- What this task involves:
Lines with "contents" in the records below: say how many there are, and add nothing.

- Source material:
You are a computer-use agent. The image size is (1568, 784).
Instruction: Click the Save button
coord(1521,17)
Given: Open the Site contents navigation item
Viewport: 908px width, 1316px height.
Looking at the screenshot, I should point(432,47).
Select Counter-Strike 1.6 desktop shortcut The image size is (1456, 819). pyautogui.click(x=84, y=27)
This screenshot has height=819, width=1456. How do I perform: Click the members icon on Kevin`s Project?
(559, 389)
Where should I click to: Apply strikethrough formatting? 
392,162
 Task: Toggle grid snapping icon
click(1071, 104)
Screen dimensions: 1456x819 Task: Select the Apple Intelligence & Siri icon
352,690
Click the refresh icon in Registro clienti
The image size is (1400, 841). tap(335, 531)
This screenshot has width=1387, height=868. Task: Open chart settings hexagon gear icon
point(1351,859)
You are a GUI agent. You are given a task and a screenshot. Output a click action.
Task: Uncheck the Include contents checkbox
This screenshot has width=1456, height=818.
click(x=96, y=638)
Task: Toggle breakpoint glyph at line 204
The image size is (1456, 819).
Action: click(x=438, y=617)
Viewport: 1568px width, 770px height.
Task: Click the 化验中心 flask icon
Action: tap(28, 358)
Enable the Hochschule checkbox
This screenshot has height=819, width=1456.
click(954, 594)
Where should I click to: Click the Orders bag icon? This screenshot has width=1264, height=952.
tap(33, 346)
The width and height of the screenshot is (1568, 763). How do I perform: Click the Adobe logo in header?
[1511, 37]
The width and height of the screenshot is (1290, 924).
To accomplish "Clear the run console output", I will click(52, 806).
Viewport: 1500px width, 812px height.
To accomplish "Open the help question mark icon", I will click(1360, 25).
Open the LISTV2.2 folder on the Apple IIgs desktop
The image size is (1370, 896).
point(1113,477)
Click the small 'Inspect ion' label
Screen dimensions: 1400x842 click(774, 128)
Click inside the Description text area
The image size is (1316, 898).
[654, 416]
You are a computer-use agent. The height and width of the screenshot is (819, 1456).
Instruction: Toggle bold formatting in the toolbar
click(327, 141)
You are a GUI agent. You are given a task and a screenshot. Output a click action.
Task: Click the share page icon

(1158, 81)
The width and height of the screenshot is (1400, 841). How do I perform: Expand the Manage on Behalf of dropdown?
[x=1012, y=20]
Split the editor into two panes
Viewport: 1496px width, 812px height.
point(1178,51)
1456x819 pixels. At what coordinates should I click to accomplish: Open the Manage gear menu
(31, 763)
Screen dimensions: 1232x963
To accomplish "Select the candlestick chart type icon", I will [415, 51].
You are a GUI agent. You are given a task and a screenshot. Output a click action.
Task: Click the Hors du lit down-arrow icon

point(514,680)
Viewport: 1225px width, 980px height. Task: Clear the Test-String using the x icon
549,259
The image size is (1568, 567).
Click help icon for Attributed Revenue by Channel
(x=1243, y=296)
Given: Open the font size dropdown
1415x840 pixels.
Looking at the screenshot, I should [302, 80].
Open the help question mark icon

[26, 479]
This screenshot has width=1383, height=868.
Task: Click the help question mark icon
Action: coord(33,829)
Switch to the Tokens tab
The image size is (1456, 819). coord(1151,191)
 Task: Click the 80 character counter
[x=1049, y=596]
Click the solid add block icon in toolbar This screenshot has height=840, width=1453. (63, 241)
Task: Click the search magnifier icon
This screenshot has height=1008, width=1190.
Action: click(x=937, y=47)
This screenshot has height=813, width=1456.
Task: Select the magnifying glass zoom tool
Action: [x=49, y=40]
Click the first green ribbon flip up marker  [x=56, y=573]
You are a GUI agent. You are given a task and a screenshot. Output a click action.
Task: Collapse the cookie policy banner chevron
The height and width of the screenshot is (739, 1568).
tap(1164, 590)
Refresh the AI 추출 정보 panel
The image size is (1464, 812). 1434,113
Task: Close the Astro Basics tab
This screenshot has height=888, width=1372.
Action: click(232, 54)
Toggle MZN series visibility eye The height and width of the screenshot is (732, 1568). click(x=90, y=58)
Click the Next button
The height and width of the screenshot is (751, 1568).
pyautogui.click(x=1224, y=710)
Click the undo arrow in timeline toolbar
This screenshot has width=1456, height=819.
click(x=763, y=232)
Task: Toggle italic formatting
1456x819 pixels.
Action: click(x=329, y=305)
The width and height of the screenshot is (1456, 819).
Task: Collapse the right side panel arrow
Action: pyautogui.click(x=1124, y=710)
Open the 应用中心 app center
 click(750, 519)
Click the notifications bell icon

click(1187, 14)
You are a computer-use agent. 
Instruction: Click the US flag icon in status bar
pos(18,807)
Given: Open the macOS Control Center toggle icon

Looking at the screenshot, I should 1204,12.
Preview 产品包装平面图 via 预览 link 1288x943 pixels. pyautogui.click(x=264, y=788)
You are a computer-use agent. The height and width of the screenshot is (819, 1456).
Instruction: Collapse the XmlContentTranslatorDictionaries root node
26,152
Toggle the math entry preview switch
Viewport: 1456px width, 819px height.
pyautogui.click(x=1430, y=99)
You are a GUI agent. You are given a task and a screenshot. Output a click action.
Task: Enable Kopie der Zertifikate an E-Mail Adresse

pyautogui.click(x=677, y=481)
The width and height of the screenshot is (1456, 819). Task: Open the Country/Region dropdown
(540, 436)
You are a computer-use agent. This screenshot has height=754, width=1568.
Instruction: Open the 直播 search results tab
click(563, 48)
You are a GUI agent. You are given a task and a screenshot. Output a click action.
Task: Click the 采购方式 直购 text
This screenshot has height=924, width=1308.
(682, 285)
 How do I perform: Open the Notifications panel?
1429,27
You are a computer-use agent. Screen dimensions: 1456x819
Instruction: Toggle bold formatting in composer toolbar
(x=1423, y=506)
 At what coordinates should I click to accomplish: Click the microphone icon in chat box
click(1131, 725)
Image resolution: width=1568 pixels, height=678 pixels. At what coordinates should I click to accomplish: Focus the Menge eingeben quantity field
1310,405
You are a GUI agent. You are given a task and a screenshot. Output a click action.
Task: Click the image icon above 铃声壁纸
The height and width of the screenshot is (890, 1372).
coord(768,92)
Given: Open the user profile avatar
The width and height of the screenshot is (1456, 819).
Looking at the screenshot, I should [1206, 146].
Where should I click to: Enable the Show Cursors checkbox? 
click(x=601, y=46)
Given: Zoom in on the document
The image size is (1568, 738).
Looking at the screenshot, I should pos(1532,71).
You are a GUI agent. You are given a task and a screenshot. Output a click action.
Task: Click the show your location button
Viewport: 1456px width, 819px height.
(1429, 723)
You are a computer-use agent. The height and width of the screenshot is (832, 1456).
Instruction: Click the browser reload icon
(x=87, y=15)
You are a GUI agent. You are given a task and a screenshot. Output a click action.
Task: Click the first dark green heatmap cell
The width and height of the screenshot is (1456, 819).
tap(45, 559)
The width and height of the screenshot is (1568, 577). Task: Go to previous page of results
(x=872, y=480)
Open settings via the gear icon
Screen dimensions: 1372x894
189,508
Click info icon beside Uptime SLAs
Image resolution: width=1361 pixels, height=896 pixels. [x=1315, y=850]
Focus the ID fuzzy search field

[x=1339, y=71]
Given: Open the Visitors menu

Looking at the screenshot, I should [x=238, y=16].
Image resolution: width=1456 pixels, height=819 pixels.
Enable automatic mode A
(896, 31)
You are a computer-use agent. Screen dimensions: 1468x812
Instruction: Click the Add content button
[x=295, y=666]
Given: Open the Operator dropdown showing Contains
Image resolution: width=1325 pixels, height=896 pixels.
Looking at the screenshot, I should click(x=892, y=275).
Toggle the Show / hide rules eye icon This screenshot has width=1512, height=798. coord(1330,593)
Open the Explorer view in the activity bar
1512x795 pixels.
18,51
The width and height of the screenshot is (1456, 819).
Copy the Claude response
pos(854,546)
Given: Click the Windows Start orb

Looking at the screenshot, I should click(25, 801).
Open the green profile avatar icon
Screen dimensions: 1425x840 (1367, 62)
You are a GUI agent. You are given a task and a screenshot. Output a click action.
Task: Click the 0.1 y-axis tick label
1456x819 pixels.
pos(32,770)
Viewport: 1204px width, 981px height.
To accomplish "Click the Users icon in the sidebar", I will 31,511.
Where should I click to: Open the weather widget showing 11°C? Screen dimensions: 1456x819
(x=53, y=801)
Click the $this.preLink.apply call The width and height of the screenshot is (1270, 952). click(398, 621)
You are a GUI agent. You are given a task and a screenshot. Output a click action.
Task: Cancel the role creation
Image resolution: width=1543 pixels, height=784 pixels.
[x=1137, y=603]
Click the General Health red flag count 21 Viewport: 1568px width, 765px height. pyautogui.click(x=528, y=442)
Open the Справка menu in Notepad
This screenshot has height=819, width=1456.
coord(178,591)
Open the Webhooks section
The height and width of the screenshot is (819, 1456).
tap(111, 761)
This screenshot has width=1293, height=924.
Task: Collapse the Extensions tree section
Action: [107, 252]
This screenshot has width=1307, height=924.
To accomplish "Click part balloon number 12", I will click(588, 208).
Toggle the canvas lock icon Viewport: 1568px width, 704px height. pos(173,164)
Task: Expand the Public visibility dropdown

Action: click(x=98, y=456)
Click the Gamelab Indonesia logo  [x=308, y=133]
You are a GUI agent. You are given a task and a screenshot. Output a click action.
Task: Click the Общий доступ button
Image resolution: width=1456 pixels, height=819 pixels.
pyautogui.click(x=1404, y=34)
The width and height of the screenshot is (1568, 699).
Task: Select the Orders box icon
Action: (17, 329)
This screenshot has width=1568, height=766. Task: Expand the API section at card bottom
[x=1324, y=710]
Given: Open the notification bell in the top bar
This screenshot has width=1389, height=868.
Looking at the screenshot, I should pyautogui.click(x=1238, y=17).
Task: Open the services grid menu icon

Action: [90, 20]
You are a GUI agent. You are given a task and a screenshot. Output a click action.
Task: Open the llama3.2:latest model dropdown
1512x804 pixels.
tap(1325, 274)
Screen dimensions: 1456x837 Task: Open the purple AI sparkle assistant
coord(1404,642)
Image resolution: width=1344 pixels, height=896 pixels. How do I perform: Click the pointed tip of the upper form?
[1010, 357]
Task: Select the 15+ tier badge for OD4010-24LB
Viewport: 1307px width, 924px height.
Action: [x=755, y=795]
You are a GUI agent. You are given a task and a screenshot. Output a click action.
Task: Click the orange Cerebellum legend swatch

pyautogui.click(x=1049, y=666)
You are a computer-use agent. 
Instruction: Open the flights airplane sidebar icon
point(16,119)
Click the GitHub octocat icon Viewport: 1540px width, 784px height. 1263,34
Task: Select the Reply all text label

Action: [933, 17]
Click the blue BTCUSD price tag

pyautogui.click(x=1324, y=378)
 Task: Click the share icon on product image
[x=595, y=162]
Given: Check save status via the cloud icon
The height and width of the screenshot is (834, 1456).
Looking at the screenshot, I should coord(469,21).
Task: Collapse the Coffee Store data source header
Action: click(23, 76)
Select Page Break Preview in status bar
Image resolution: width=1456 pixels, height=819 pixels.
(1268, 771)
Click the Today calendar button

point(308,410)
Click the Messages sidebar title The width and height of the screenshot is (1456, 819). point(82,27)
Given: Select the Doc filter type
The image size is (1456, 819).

- Solution to the problem:
2